The UKs Waste Implementation Programme

At its simplest, waste management is taking care of unwanted byproducts, usually of human activities, and ensuring they do not cause any lingering problems. As in many other spheres of human activity, the devil lies in the details. There are arguments over the cost-effectiveness and actual effectiveness of recycling compared to storage, methods and techniques that work well for rural situations are different from those that work well for urban situations, and what is considered reasonable in the developed world is very different from what is considered reasonable in the undeveloped world. There are four basic approaches that are combined to deal with each situation and circumstance. Recycle, which means finding ways to turn the waste into something desirable, Reuse, which involves finding some purpose the waste can still perform, Reduce, which involves rendering the waste safe, and occasionally Re-Think. This last is more controversial, but as an example, it would involve less than obvious responses.

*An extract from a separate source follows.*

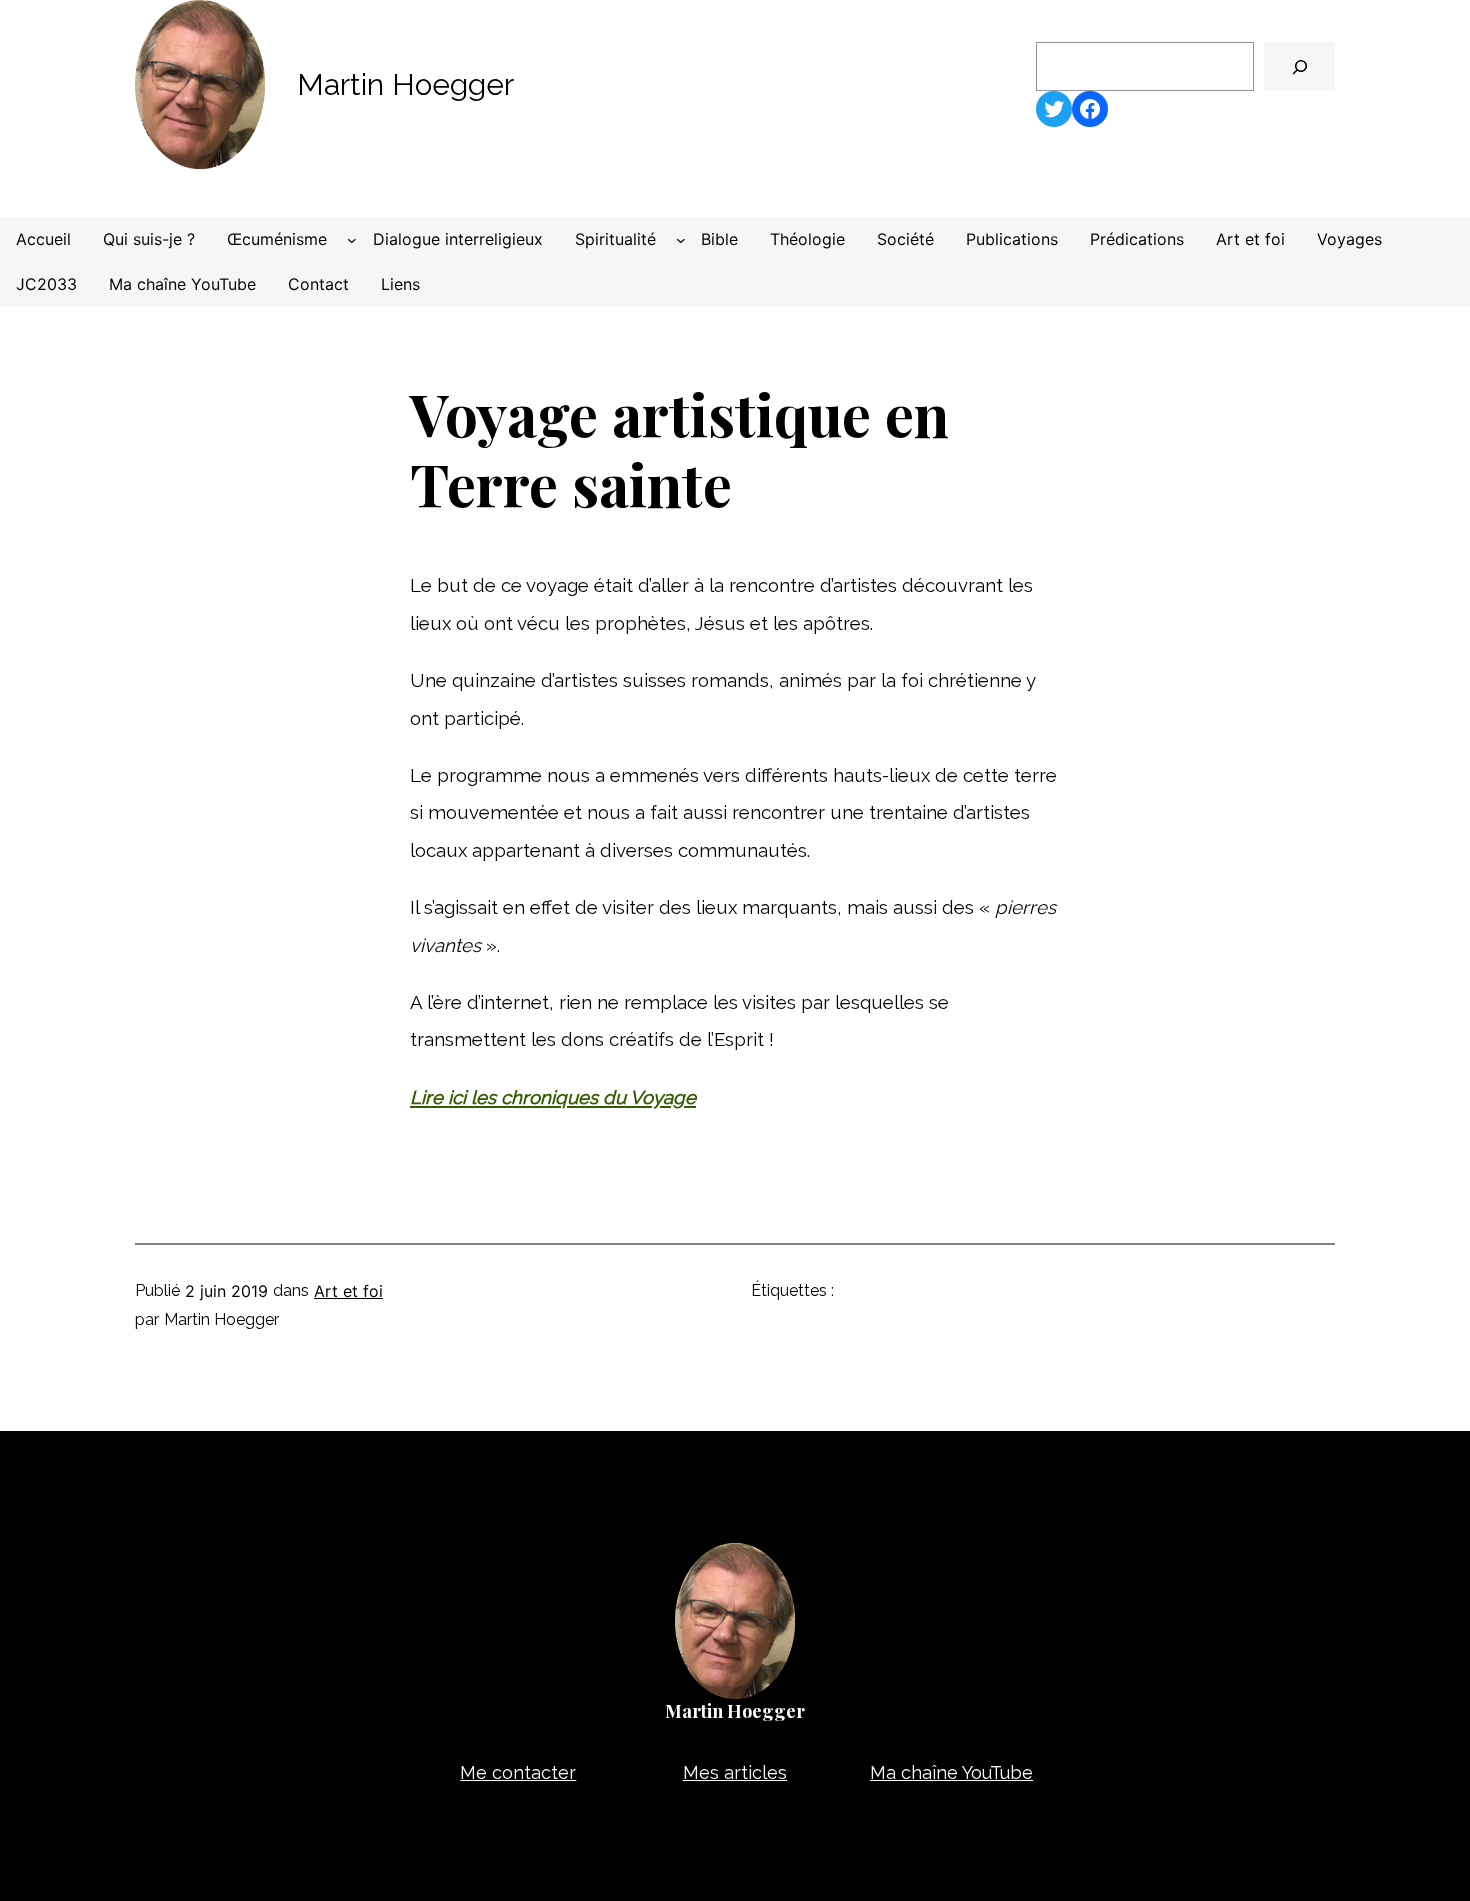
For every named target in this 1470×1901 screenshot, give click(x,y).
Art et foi (348, 1291)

A reaction to wasted cloth in a clothing factory might be to change the cuts to produce more wasted cloth, which will then have sections big enough to use for other purposes instead of merely being thrown away. Often, the best plan in theory will not be possible, perhaps due to a law preventing waste from being recycled because regulations require it to be stored in fifty-five gallon drums. The classic methods are landfill, incineration and composting. More recent concepts include Mechanical Biological Treatment, which combines mechanical sorting of waste into categories, which are then biologically treated. The biological end might involve composting or letting bacteria consume suitable waste. Pyrolisis and Gasification are similar to incineration, but with the added wrinkle that the combustion is exploited to produce energy as well.

The Government of the United Kingdom produced a report in 2002 entitled Waste Not, Want Not. This led to the Waste Management Programme, which sets goals required to meet the EU's legally binding targets to reduce levels of biodegradable waste that is placed in landfills. The targets all refer to the percentage of waste biodegradables which were landfilled in 1995, and by 2010 this should be down to 75% of 1995 levels. This drops further to 50% in 2013 and 35% in 2020. The plan is a comprehensive attempt to attack the problem involving both direct attacks on the treatment of waste and indirect attacks to use investment, regulation, education and economic targets to reduce the waste produced. Goals range from allowing local governments more leeway to effect their waste situation to tax incentives to reuse waste or produce less, to clearer standards to make it easier to tell when goals are met.

Bureaucratic methods involving centralization of responsibility and enforcement are still being explored. Landfill taxes have been increased, and magistrates have been provided with guidance on standards and penalties to aid in prosecution of violators. More than 63 specific recommendations were made in the official report and work is still ongoing for many of them. Finally, research is still underway seeking more dramatic means to deal with the situation.